Oh yah, sure he loved women, jesus, everybody wants to know about that even if they can’t remember the lyrics to his plainsong, loved every woman who gave him an eye, a shy eye, a bold eye, maybe even one-eye but that look, or maybe just the thought of that look, got him into many a bed, wedded bed mate (she wedded) or not. Until, until he got that okie dust feeling, that moving on down the line feeling, or maybe she thought twice about leaving Hank, or Jimmy, or Bill when he, seeing another eye cast his way, a shy, eye, a bold eye, maybe even one-eye, and saved him the bother of sneaking out that third floor back window and catching that Southern Pacific to parts unknown, yah, to parts unknown and a fresh start, as long as he could get that okie dust out of his throat and some pacific waters, foam-flecked, white-capped to wash him clean.
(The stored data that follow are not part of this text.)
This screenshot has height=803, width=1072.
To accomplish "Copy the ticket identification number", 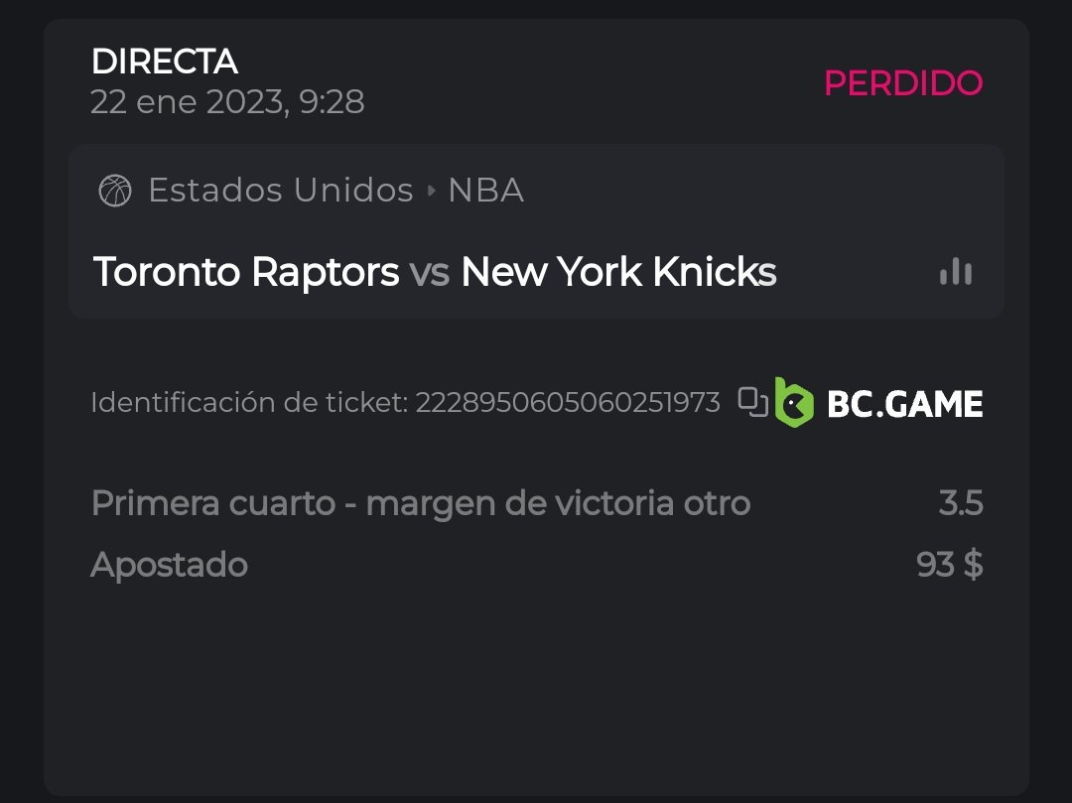I will [x=753, y=402].
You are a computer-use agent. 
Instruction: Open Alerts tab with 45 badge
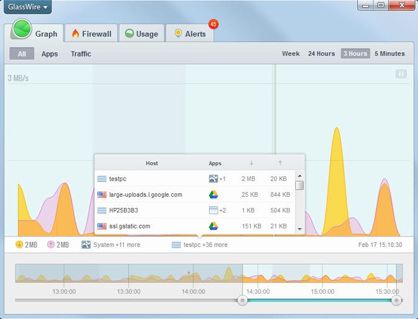190,34
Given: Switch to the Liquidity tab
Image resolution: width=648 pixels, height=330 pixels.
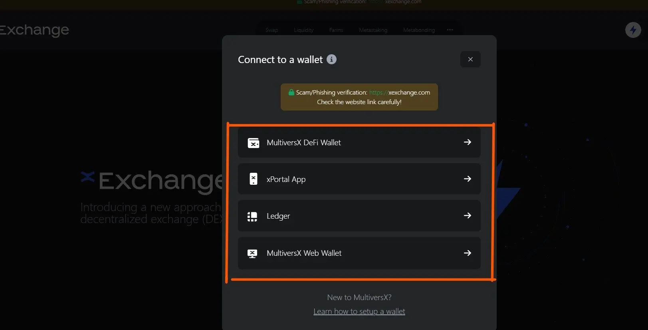Looking at the screenshot, I should pyautogui.click(x=304, y=30).
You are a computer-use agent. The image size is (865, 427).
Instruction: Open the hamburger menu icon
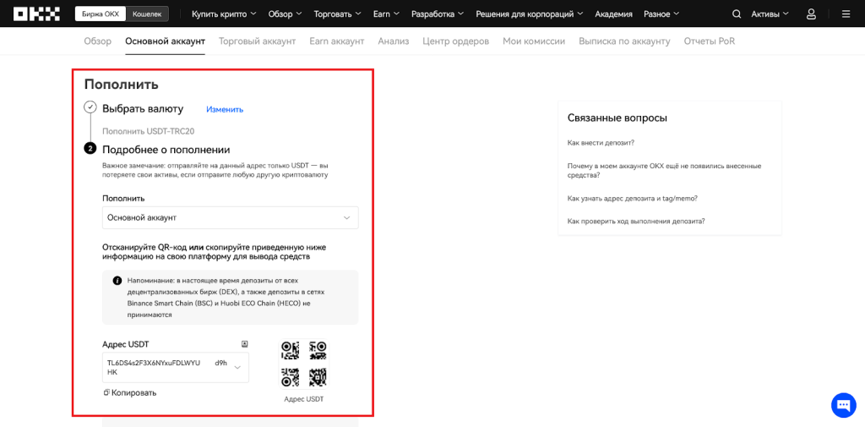846,14
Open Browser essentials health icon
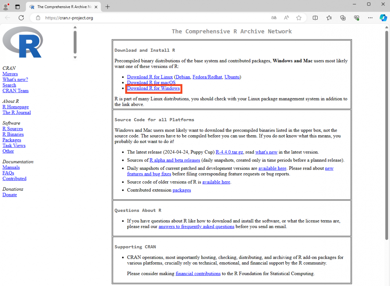 [356, 18]
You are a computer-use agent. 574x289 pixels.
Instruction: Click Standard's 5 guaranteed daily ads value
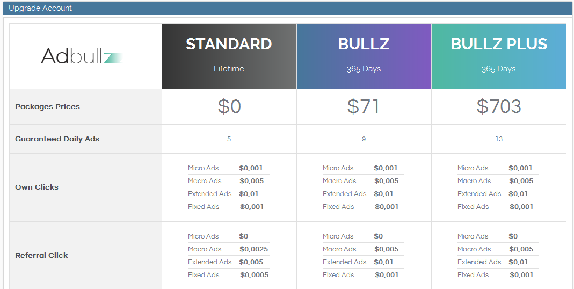click(229, 139)
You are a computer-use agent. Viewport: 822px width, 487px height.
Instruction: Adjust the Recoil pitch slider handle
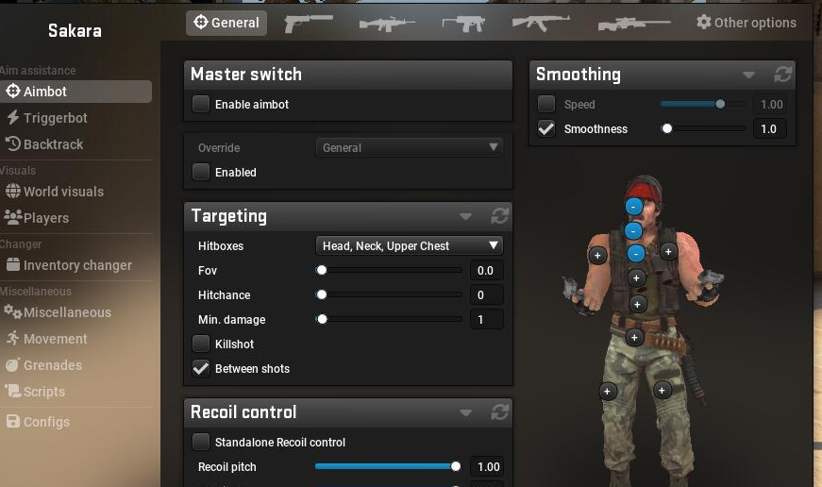(456, 466)
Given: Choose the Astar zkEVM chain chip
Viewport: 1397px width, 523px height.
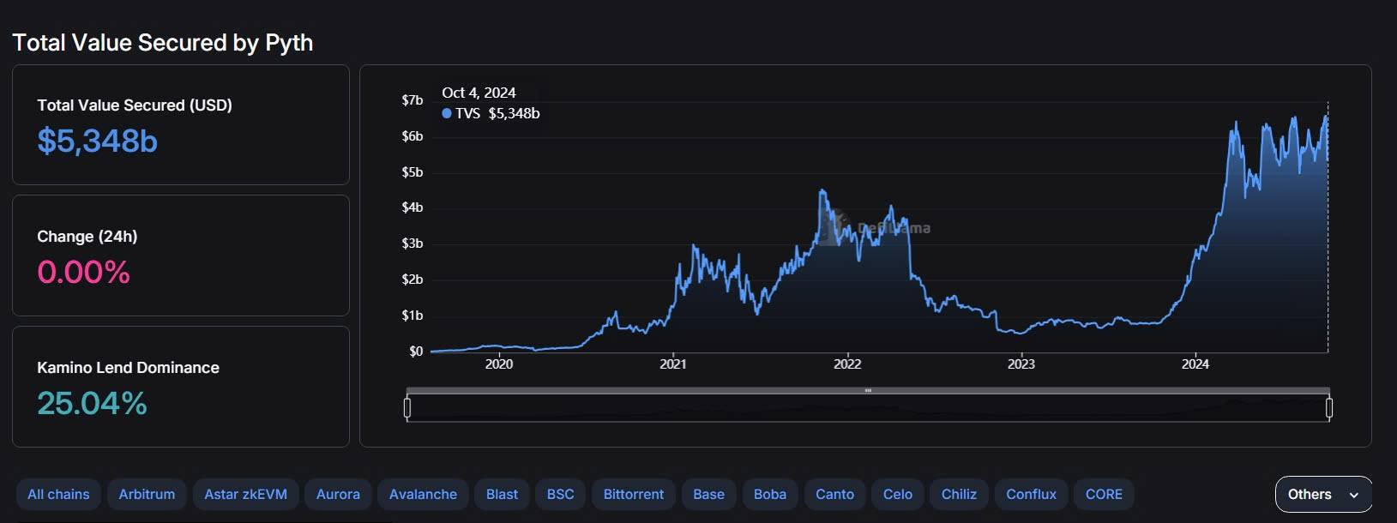Looking at the screenshot, I should click(245, 495).
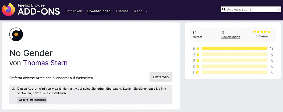Image resolution: width=283 pixels, height=112 pixels.
Task: Click the Firefox Browser Add-ons logo
Action: [x=31, y=10]
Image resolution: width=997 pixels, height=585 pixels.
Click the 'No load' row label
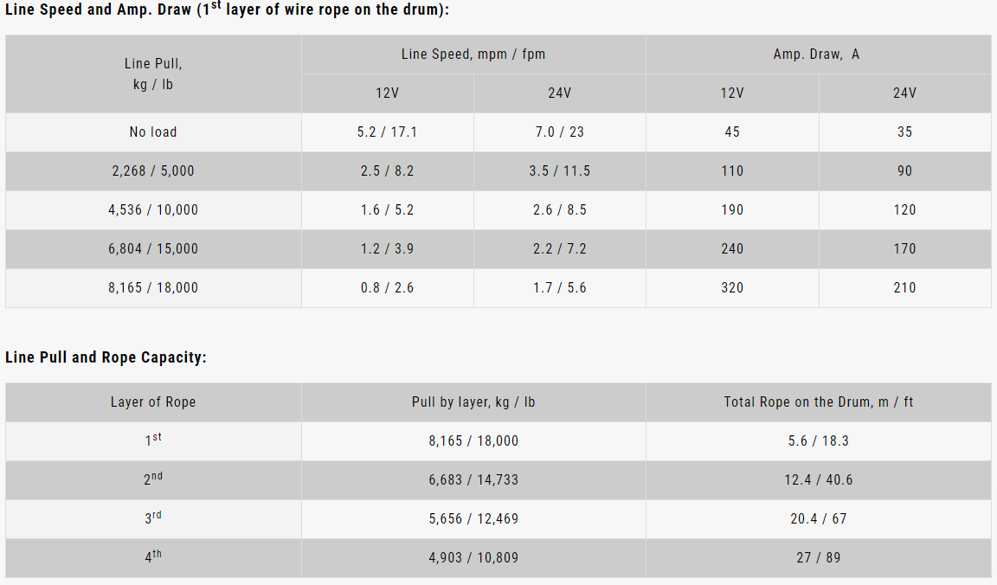153,132
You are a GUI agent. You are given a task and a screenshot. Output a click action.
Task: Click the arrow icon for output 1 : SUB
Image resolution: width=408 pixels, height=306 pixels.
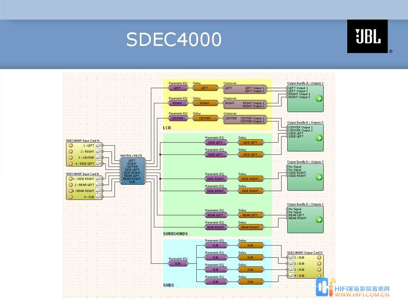pyautogui.click(x=319, y=258)
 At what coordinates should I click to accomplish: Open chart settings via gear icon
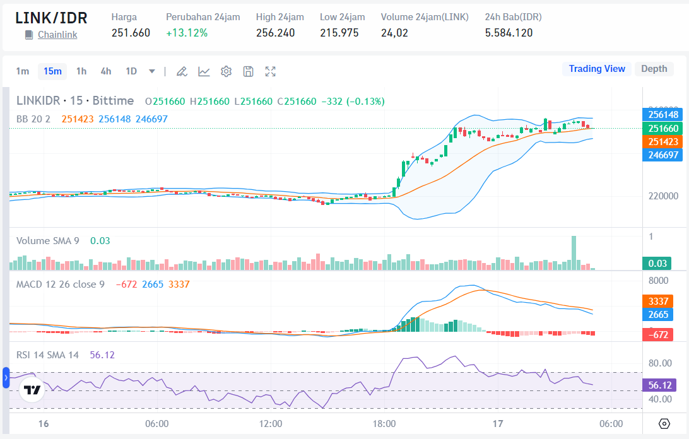tap(226, 71)
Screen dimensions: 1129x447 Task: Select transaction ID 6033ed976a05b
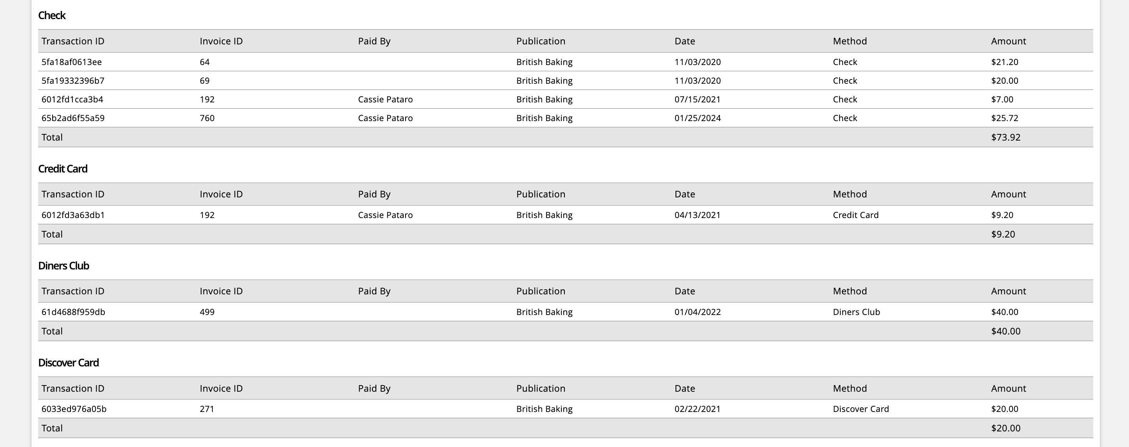click(74, 409)
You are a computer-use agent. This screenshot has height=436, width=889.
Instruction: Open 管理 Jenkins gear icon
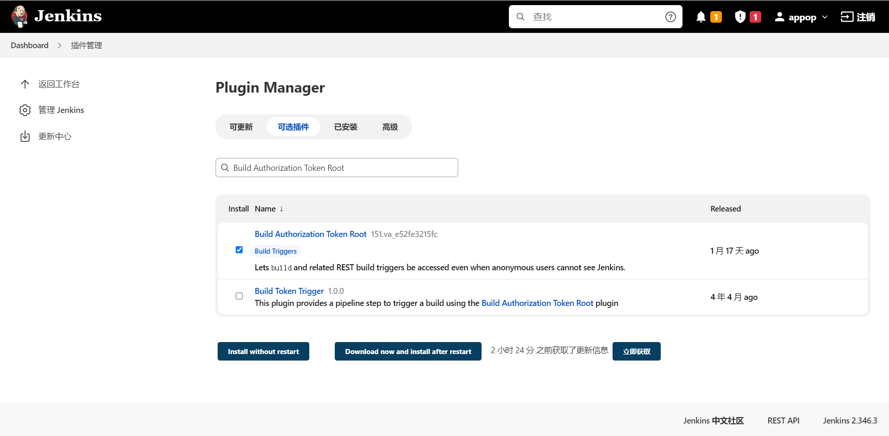pos(25,110)
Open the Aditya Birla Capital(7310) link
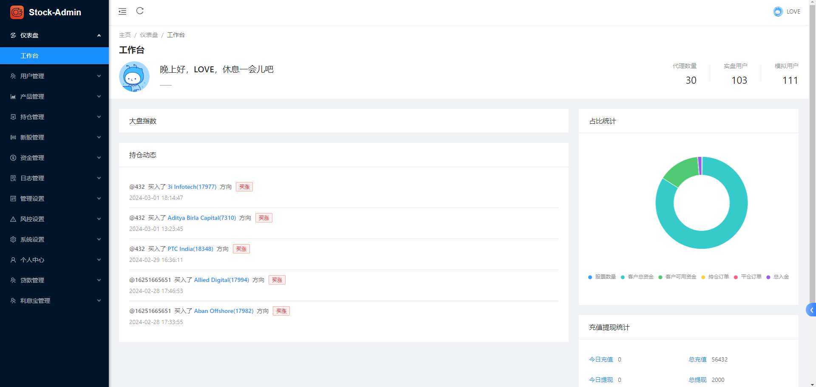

And then, well then, roaming and bumming, and bumming and roaming (and smoking and drinking and whoring, alright) took their toll, he lost his voice, not the physical voice but that voice that drove his plainsong, and he took to bed, took himself back east (that east that had no sex appeal, that was to be passed by, or was a place to die), and he collapsed in on himself, turned to a monster of himself before the end, the feeble end. But just before then, just that minute when that lost voice was ready to give out for good, he asked, no he begged, no he ordered, no he commanded, in one last fit of okie hubris that under no conditions, was he to be buried out in that throat-clogging okie wasteland. Nah, just throw his silly (his term) ashes over some blue-green high-flying, white wave ocean and be done with it…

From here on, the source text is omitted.